| What to work on |
Starting with the line that contains "Click the insert image icon", copy out each line through the end of the entries below, exactly as written, and nothing else.

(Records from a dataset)
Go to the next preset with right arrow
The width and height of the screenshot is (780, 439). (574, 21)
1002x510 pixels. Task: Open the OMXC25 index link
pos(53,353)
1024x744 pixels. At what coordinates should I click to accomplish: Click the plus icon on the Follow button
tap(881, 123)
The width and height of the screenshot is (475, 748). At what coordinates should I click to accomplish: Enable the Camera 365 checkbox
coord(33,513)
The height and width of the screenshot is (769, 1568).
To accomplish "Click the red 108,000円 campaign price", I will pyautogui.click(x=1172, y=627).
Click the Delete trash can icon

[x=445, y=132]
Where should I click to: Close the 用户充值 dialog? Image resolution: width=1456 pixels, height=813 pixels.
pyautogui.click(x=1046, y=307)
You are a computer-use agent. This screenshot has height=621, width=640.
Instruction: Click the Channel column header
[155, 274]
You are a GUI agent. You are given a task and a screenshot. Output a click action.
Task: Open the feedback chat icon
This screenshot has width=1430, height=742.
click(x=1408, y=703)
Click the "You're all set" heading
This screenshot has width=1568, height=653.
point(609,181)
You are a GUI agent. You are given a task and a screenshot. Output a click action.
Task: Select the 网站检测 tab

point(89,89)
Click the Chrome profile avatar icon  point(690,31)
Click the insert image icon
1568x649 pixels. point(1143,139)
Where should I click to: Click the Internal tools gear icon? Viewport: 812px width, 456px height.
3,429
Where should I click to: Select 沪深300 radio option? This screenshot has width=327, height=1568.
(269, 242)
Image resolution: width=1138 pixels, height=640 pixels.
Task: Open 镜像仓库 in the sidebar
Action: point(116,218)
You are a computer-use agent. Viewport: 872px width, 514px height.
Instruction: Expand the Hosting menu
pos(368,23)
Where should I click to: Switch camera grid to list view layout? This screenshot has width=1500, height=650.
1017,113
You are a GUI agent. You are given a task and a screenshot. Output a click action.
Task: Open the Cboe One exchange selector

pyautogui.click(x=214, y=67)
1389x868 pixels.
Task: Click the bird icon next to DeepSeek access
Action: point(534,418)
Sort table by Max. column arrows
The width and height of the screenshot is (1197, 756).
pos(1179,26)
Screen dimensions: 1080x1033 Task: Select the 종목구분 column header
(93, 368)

| Task response |
Click the insert image icon
1568x649 pixels. point(1143,139)
Where should I click to: Click the Internal tools gear icon? Viewport: 812px width, 456px height.
3,429
Where should I click to: Select 沪深300 radio option? This screenshot has width=327, height=1568.
(269, 242)
Image resolution: width=1138 pixels, height=640 pixels.
Task: Open 镜像仓库 in the sidebar
Action: point(116,218)
You are a computer-use agent. Viewport: 872px width, 514px height.
Instruction: Expand the Hosting menu
pos(368,23)
Where should I click to: Switch camera grid to list view layout? This screenshot has width=1500, height=650.
1017,113
You are a GUI agent. You are given a task and a screenshot. Output a click action.
Task: Open the Cboe One exchange selector

pyautogui.click(x=214, y=67)
1389x868 pixels.
Task: Click the bird icon next to DeepSeek access
Action: point(534,418)
Sort table by Max. column arrows
The width and height of the screenshot is (1197, 756).
pos(1179,26)
Screen dimensions: 1080x1033 Task: Select the 종목구분 column header
(93, 368)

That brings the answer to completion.